Sur The Fame, Lady Gaga sert deux doses de dance-pop, une dose d’eletrco-pop et une dose de rock, le tout mixé dans un shaker disco-burlesque et généreusement servi dans un verre de Martini, avec pour seul but de rendre tout le monde ivre de bonheur et de gloire. « The Fame (La Célébrité) parle de la façon dont chacun peut se sentir célèbre », explique-t-elle. « La culture pop est une forme d’art. Ça ne vous rend pas cool de détester la pop, donc je me suis imprégné de cette culture et vous l’entendrez partout sur The Fame. Mais c’est une célébrité qui se partage. Je veux tous vous inviter à la fête. Je veux que les gens se sentent bien dans ce mode de vie ».
Le premier titre de l’album qui est également le premier single, “Just Dance”, enflamme le dancefloor avec « son esprit glorifiant la vie 100 % fun à LA ». En ce qui concerne le tout aussi catchy “Boys Boys Boys”, Lady Gaga ne rougit pas de ses influences. « Je voulais écrire la version féminine du “Girls Girls Girls” de Mötley Crüe, mais avec mon propre style. Je voulais écrire un titre pop qui plairait aux rockers ».
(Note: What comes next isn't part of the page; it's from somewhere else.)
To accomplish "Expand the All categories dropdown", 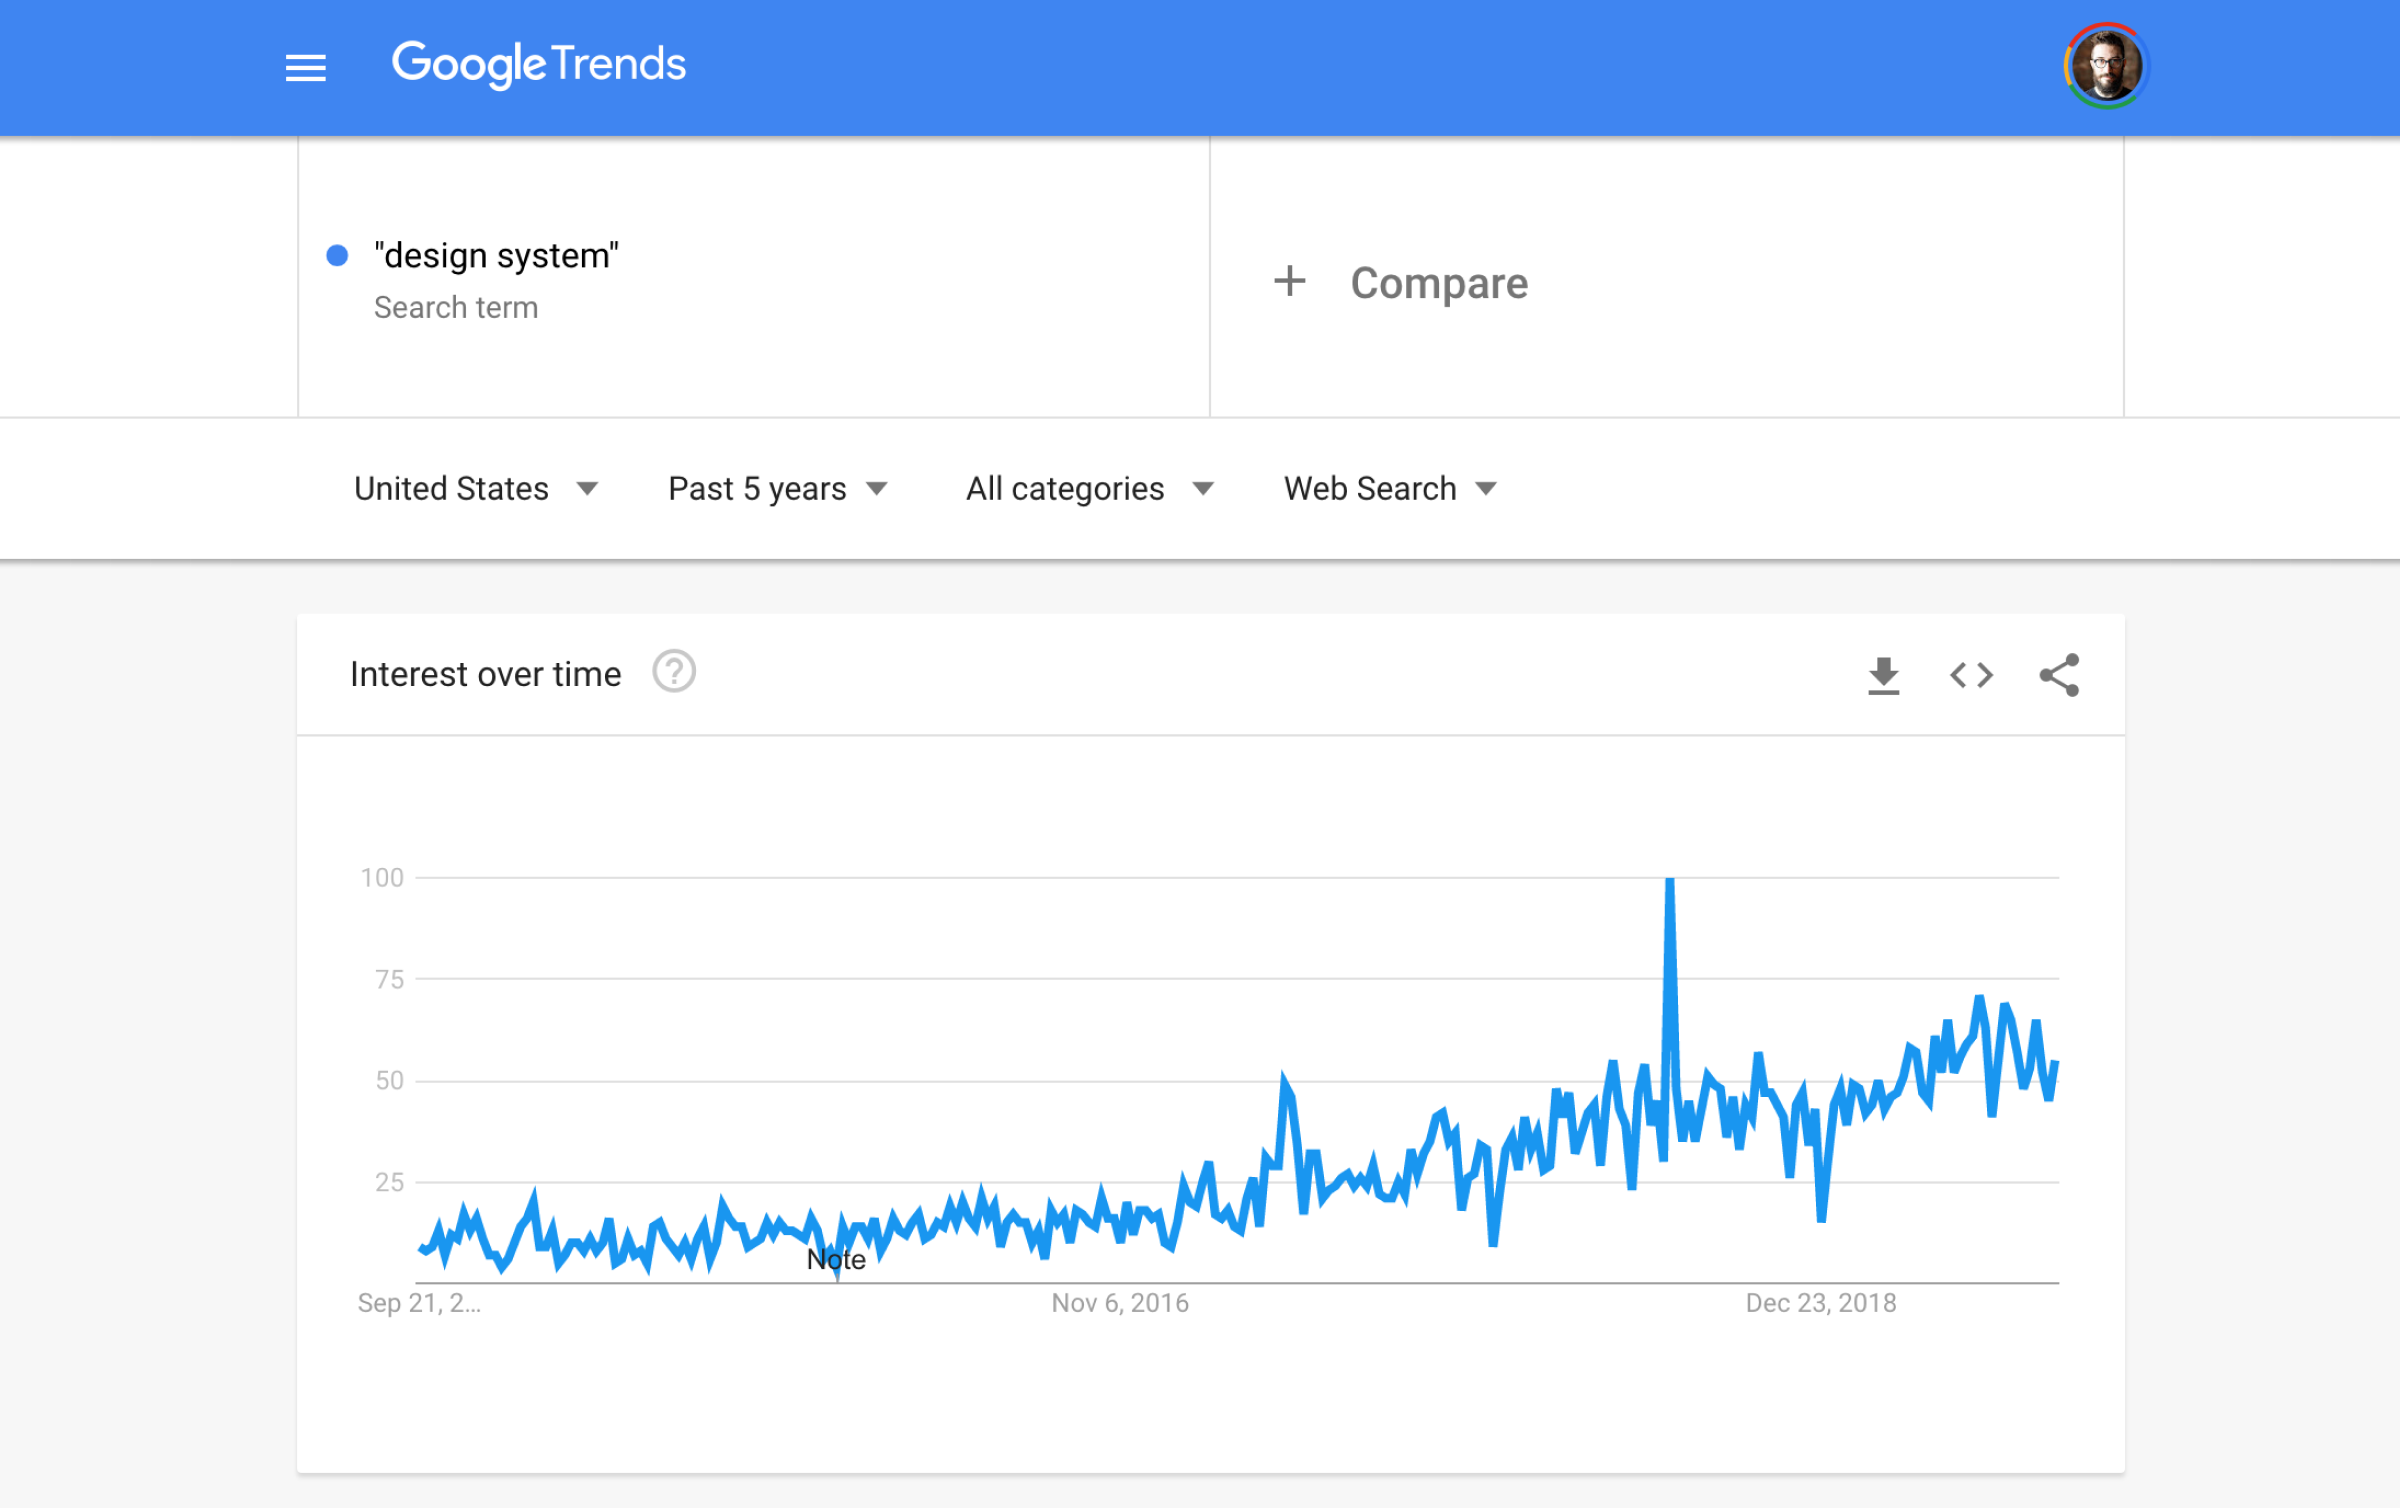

“Beautiful Dirty Rich” résume l’époque de sa propre découverte, quand elle vivait dans le Lower East Side en enchaînant drogues et soirées. « Cette époque et cette chanson, c’était quand j’essayais de comprendre ce qui se passait », confie Lady Gaga. « Une fois que j’ai repris les commandes de ma vie artistique, j’en suis tombé bien plus amoureuse que toutes ces soirées ». A la première écoute, “Paparazzi” peut sonner comme une chanson d’amour pour les caméras, mais en toute honnêteté, Lady Gaga déclare que « à un certain niveau, il s’agit d’autre chose que de conspuer les paparazzis et chercher la gloire absolue. Il ne faut pas prendre ça au sérieux. Le titre parle de l’obsession que tout le monde finit par contracter à ce sujet. Mais il est surtout question de vouloir être aimée par un homme et de savoir si l’on peut avoir le succès ou l’amour, ou bien les deux ».
Lady Gaga montre sa passion pour les chansons d’amour sur des titres plus lents influencés par Queen comme “Brown Eyes” et la rupture douce-amère de “Nothing I Can Say (eh eh)”. « “Brown Eyes” est le titre le plus sensible de cet album », explique-t-elle. « “Eh eh” est un titre simple qui parle de rencontrer quelqu’un d’autre et de se séparer de son ancien petit ami ».
Pour la prochaine tournée qui soutiendra ce nouvel album, les fans pourront assister à une version un peu plus policée de ce qu’ils ont pu voir lors de ses performances au festival de Lollapalooza en août 2007 et à la Winter Music Conference en mars 2008, qui font partie de ses concerts les plus acclamés. « Ce nouveau concert est la version haute couture de mes spectacles faits à la main de ces quelques dernières années. C’est plus ajusté, mais mes éléments préférés des anciens spectacles – les boules à facette, les petites tenues et les paillettes – seront encore au programme. Il y aura plus d’énergie et ce sera un concept plus visuel de ce que peut être un performance pop. »
Cela fait longtemps qu’une nouvelle artiste pop a réussi à se frayer un chemin dans l’industrie de la musique en partant du bas de l’échelle et gravant un à un les échelons à coup de shows dans des clubs louches et d’autopromotion. Lady Gaga est une pop star qui ne vient ni d’un casting sur mesure, ni d’une famille fortunée, ni d’une série de télé-réalité ou d’une quelconque sitcom. « Je l’ai fait comme il fallait que je le fasse. J’ai joué dans tous les clubs de New York et à chaque fois j’ai tout retourné. Je me regarde aujourd’hui en tant qu’artiste. J’ai appris à survivre en tant qu’artiste, à m’imposer, à apprendre de mes erreurs et à découvrir la chanteuse et la show girl qui ont toujours été en moi. Et j’ai beaucoup travaillé pour ça ».
Lady Gaga ajoute avec un clin d’œil, « Et maintenant, j’essaie juste de changer le monde à coup de paillettes ».